=== GIVEN ENTRIES ===

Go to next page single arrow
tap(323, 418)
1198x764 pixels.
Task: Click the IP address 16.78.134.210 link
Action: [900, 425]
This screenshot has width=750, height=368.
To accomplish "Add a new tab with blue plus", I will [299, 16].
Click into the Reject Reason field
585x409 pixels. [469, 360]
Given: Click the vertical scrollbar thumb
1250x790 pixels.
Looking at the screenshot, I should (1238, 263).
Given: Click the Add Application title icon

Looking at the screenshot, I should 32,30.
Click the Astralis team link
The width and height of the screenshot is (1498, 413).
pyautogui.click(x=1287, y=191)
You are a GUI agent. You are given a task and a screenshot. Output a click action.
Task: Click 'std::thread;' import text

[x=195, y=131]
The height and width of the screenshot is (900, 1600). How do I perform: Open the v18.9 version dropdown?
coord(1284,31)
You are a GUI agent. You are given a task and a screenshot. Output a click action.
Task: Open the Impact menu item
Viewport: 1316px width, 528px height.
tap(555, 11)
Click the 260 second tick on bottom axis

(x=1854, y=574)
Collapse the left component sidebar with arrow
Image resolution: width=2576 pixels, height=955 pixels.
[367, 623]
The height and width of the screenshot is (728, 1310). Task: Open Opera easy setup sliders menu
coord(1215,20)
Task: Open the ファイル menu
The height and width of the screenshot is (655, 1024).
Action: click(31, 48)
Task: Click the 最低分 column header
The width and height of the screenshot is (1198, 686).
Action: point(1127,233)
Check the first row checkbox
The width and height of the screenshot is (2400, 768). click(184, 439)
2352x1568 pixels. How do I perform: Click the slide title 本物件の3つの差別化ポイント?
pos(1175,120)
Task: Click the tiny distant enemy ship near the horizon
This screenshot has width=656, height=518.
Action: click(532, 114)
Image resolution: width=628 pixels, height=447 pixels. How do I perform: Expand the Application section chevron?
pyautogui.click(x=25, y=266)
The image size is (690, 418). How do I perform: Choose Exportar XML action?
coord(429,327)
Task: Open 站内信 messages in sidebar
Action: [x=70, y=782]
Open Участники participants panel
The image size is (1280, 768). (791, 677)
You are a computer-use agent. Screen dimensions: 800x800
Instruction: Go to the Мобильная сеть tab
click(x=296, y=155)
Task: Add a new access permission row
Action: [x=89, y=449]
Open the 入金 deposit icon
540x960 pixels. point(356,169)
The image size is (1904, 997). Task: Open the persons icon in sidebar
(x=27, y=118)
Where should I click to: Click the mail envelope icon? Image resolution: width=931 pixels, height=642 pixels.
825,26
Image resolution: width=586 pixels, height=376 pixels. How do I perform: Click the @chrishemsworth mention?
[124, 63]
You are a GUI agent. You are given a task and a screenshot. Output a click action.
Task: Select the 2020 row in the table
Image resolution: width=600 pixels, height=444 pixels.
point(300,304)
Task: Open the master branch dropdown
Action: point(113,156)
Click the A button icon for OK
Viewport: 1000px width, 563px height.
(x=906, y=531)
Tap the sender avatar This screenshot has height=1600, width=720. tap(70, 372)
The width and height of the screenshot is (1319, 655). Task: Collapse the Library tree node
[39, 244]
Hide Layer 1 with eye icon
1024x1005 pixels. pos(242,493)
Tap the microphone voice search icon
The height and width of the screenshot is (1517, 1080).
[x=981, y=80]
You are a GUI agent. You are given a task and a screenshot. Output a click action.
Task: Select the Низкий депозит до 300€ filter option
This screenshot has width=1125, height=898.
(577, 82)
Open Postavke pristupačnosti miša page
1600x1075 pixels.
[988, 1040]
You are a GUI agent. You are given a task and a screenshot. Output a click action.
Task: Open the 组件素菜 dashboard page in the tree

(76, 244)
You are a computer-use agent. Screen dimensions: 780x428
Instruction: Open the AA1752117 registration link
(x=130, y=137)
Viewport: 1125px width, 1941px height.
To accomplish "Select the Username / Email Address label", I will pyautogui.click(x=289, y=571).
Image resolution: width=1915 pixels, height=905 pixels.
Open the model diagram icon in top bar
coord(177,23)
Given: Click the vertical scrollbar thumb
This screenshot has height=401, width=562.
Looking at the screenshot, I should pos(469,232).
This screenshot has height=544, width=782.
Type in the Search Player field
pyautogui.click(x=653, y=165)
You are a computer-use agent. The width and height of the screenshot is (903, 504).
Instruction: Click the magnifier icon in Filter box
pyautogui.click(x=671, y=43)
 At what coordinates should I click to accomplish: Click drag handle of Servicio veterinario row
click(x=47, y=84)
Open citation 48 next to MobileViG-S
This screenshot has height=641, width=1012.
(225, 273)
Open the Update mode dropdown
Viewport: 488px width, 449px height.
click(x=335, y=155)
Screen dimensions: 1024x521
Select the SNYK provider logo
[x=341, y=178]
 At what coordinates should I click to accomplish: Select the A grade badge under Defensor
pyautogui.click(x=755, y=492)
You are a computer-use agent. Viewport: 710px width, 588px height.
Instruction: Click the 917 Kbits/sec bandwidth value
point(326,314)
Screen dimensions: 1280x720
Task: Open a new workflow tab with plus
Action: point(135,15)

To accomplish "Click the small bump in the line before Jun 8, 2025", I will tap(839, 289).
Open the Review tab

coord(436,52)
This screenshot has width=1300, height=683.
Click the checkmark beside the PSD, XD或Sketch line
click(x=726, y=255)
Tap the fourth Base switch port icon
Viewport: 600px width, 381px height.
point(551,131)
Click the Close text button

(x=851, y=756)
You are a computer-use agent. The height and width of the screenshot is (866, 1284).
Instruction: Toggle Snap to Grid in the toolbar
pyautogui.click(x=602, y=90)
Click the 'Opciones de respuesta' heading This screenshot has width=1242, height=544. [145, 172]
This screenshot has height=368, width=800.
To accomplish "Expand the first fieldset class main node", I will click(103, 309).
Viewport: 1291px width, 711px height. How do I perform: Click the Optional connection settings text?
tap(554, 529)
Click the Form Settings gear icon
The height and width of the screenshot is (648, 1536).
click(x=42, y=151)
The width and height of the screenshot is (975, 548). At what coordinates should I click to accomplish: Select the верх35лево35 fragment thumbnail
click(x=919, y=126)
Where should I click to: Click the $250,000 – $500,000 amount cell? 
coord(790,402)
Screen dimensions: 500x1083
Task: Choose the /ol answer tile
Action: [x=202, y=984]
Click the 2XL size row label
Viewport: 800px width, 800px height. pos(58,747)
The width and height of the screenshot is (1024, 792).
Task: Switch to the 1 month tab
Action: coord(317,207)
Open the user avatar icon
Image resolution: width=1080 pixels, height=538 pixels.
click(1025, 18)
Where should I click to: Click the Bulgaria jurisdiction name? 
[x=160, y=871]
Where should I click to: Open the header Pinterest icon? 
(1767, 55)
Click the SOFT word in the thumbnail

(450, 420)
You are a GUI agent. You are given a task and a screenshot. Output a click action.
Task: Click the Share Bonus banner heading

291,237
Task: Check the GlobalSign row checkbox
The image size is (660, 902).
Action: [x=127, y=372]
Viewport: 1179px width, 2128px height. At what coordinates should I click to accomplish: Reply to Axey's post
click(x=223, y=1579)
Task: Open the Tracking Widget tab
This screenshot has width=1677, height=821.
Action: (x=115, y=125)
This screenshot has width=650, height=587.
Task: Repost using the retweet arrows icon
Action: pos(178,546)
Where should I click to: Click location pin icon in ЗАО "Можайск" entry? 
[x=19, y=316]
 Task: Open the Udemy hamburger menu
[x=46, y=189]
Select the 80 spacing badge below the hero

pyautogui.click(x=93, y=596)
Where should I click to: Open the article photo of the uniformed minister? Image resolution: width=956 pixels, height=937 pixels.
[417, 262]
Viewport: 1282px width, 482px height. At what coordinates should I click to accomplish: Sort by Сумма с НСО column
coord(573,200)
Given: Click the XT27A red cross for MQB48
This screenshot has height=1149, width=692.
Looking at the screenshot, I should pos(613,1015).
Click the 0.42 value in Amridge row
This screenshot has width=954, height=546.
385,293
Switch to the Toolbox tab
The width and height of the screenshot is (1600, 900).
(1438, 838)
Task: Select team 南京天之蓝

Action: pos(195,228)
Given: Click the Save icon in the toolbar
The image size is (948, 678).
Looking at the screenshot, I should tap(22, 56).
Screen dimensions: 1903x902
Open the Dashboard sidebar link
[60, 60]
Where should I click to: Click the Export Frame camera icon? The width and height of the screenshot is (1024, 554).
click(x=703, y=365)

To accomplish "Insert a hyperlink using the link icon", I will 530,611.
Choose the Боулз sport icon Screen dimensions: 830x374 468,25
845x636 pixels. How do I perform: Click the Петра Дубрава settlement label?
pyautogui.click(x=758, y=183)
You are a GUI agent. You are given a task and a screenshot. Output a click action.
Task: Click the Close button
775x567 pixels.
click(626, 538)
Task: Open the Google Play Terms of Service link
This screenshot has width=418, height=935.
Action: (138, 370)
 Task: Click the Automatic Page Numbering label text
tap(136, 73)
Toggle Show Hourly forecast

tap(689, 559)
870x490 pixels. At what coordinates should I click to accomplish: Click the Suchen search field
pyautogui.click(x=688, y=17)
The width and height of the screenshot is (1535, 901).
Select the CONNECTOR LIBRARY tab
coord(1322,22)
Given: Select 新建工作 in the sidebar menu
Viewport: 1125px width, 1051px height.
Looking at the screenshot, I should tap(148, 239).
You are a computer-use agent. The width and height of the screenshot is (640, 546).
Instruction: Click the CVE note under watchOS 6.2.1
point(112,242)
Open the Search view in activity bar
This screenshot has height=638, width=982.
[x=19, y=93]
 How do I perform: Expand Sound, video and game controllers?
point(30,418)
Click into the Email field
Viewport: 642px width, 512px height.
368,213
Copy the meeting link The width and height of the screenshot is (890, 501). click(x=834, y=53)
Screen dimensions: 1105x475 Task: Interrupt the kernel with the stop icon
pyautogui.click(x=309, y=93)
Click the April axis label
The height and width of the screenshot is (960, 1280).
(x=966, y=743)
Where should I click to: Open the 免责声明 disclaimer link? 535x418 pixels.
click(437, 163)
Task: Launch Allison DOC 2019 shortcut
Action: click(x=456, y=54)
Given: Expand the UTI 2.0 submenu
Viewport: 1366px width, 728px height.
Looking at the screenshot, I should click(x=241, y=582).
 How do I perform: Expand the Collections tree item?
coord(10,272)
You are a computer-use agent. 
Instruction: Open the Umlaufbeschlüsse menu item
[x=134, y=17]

===

# [WORK INSTRUCTION]
Across the data, how many lines have the word "avatar" in them? Respond with the number alone.

# [RESULT FOR THIS TASK]
2